PDCA Endurance™

Plan. Do. Check. Act. Endure

Do

“Nothing will work unless you do.” – Maya Angelou

The second step of the Plan, Do, Check, Act cycle is to do.  This is simply doing the work you’ve planned.  Conceptually it is very simple, but of course this is one of the hardest steps of the process as well since you need to be motivated to get out and do the work.  At this point you should have your plan laid out with long term goals that are fed by midterm goals which are fed by short term goals.  Once you have the short term goals, you work on the specific training plans that will help you get there.  With the specific training plan laid out, it’s time to get to work.

This seems like a simple step but can be one of the hardest.  You will need to make working out a priority, you will want to find the time slots that offer the least push back, you will still need to push yourself to get out and do it.

Make Working Out a Priority: Working out has to be a priority and it likely has to compete with many other things for your attention.  Before you add working out, you are likely juggling work, family, friends, sleep, housework, etc.  We all try to take on a lot, then we feel like we’re failing at most of it. Beating yourself up usually isn’t the answer, though sometimes you may need some tough love.  Finding the right balance for you is tricky, but invaluable.

Find the Time: A tool I like to use to help manage priorities is time.  If you can get to the point where you have designated times to do most activities, that makes things much easier when it comes to making decisions between 2 priorities.  Things will interfere, but having a set workout time makes it easier to build the habit and stick to it.  For weekdays, I am able to structure these to fit nicely before work and before bed, though on weekends, I still have yet to master the best times for me.

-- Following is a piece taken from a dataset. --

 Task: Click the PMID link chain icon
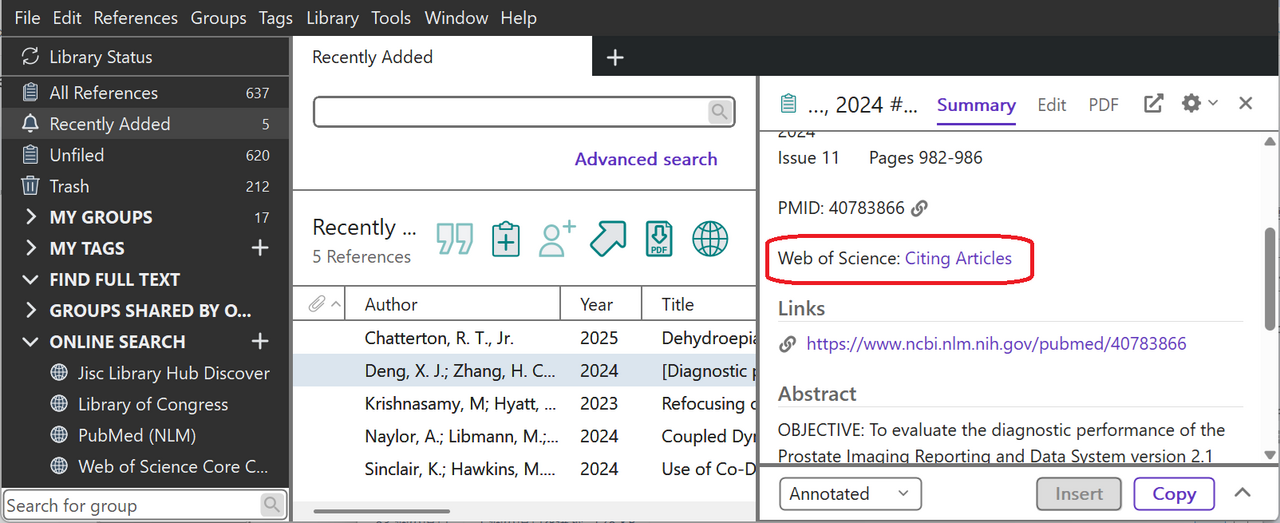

Push Yourself: Pushing yourself to get going is often the hardest part, even if you know it won’t be that long or that hard, getting that initial momentum may take all of your willpower.  I have found once I get going, it’s a bit easier to stay going and once you get around halfway, often it’s easier to finish. Because of this, I try to push myself a bit harder to at least get ready and go out for a few minutes.  When I’ve used this trick, most of this time I end up doing more than my minimum, sometimes I even finish the workout as planned.  It’s important to note, there are times I get out there and realize something feels off and I stop, but these are few and far between.

Nobody is Perfect: You should not expect to hit every work out exactly how you have it planned.  This will come up, you won’t feel well, life happens.  I make my plans something that is realistic, if everything goes well, so I can shoot for 100% but I’m happy if I do at least 80% of my planned work each week.  If I miss more than 20%, I know I need to revisit my plan and priorities to see if I am planning too much working out and/or improperly planning for other “surprises.”  Both have happened several times.  These percentages are just approximations, only you know if you’re giving it the attention it deserves. If you’re constantly avoiding something that should be a key workout, for example long runs or riding your bike, for example, both things I’ve done in the past, it may be time to pivot and pick another approach.

Be as consistent as you can with your working out and you will be rewarded for it.  Also be honest with yourself, if something isn’t working or if it’s not a priority, adjust for something you can do and maintain consistently and you’ll be rewarded.